The last time I interviewed Ken Dychtwald, psychologist, gerontologist and founder and chief executive of Age Wave , a consulting and research company, he said : “When some people retire, they struggle with their identity, relationships and activity. Many feel unsettled, anxious or even bored, but eventually they realize that relationships, wellness and purpose really matter — perhaps more than ever.”
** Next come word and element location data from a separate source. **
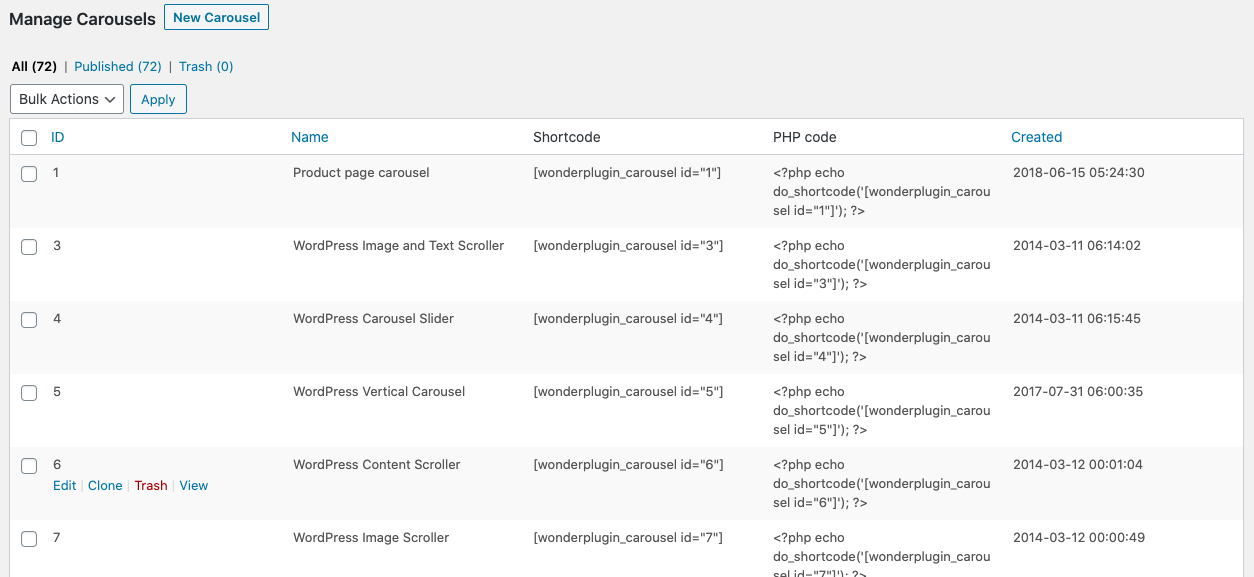Sort the table by ID column
Image resolution: width=1254 pixels, height=577 pixels.
[x=58, y=137]
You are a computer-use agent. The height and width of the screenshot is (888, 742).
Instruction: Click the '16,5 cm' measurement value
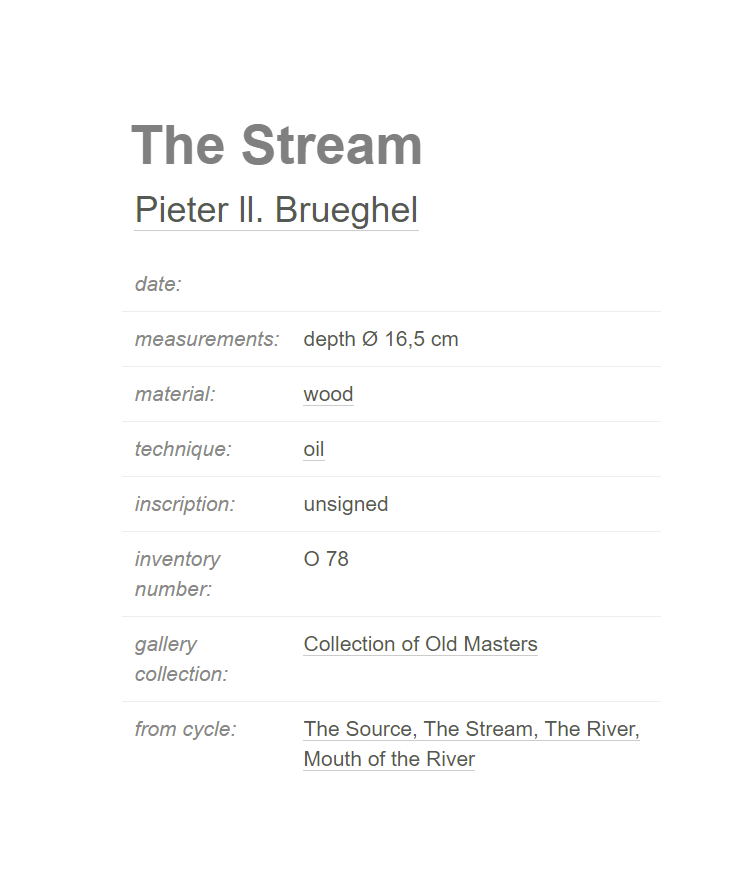pyautogui.click(x=421, y=339)
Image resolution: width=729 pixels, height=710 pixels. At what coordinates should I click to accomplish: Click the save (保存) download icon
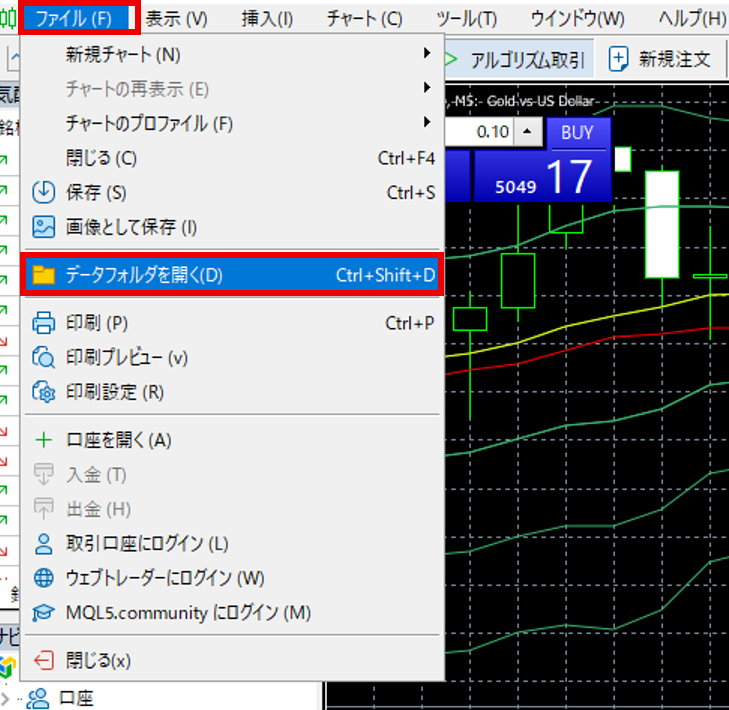point(43,192)
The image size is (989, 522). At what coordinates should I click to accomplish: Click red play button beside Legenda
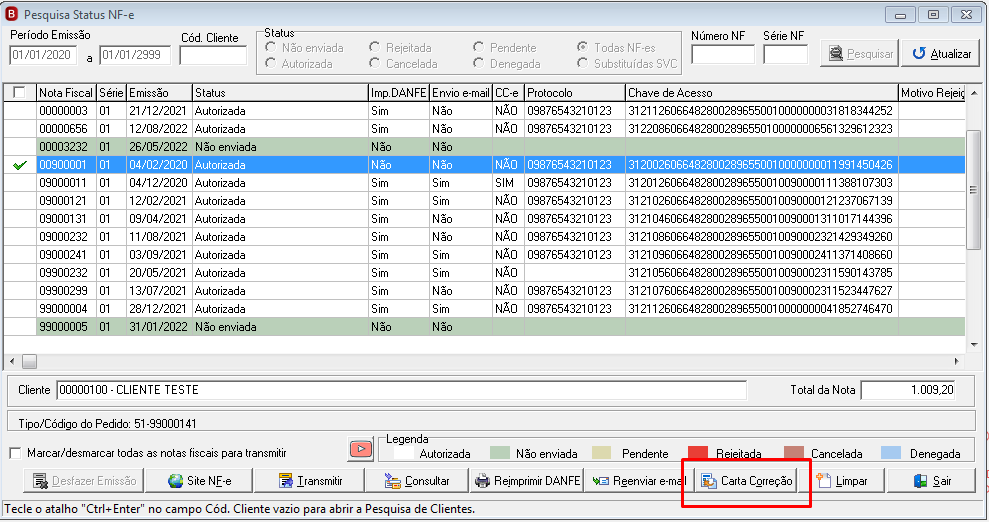361,449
Ken Dychtwald is now 71 and is not retiring, but he has already realized what really matters. And that’s the spine of his new book, his 18, “ Radical Curiosity : One Man’s Search for Cosmic Magic and a Purposeful Life.”
His book is personal. It’s gritty and wise. It’s a jumble of human foibles and shiny successes. It’s about loss and love and pride and the weaving together of a wild adventure of a life. And it’s about the importance of extracting lessons from a life fully lived.
I’ve known and admired Dychtwald for many years, sought his counsel, laughed with him, and sat alongside him at star-powered events, as he and his wife, Maddy, worked to raise awareness for Alzheimer’s via nonprofits UsAgainstAlzheimer’s and the BrightFocus Foundation .
For more than 40 years, he has dedicated his career “to investigating how people, especially boomers, relate to becoming elders,” he writes at the start of his book. And “it turns out I have become an elder myself.”
I spoke with Dychtwald recently about the book, and all kinds of other things. Some highlights of our conversation are below and have been edited and condensed.
I also recommend taking the time to check-out this terrific video from his official book launch filmed at Esalen Institute in Big Sur, California.
Kerry Hannon: What scares you the most about growing old?
Ken Dychtwald: Being in gerontology now for 45 plus years, I’ve seen a lot of suffering. We’ve done a reasonably good job of causing people to live longer lives, but we’ve done a questionable job of causing our health spans to that match our lifespans. Watching my mom, for example, spend 12 years being decimated by Alzheimer’s was terrifying. Watching my dad go blind and mad from the combination of losing his vision — and his sanity — due to macular degeneration and the struggles of his beloved wife was unnerving. Achieving longevity without health can be a hurting proposition.
What also scares me is that I’ve seen a lot of older people either be rendered irrelevant or render themselves as irrelevant. The idea that I somehow get sent off to senior playpen is unacceptable to me.
What do people get wrong about aging?
I think we should primarily seek to be useful, not just youthful , and not only useful, like let me watch the grandkids — but to do something helpful, even important in my elder years. We need a whole new framing of the value and purpose of longevity. As odd as it sounds, I think elders should be society’s futurists
What does radical curiosity mean to you?
Vitality and open-mindedness comes from curiosity. Radical curiosity comes from being inquisitive. It comes from continually wanting to learn, to reach out from your own viewpoint, cohort or neighborhood and better understand others. Radical curiosity is to be curious about life and death, to be curious about the rise of women in this incredible new era, to be curious about relationships within the younger generations, to be empathic about the potentials and plights of people who may have a different racial or ethnic background than you.
You don’t hear curiosity talked about much. There’s a bit too much of “all the answers can be found on Google.” We need to raise kids to be curious.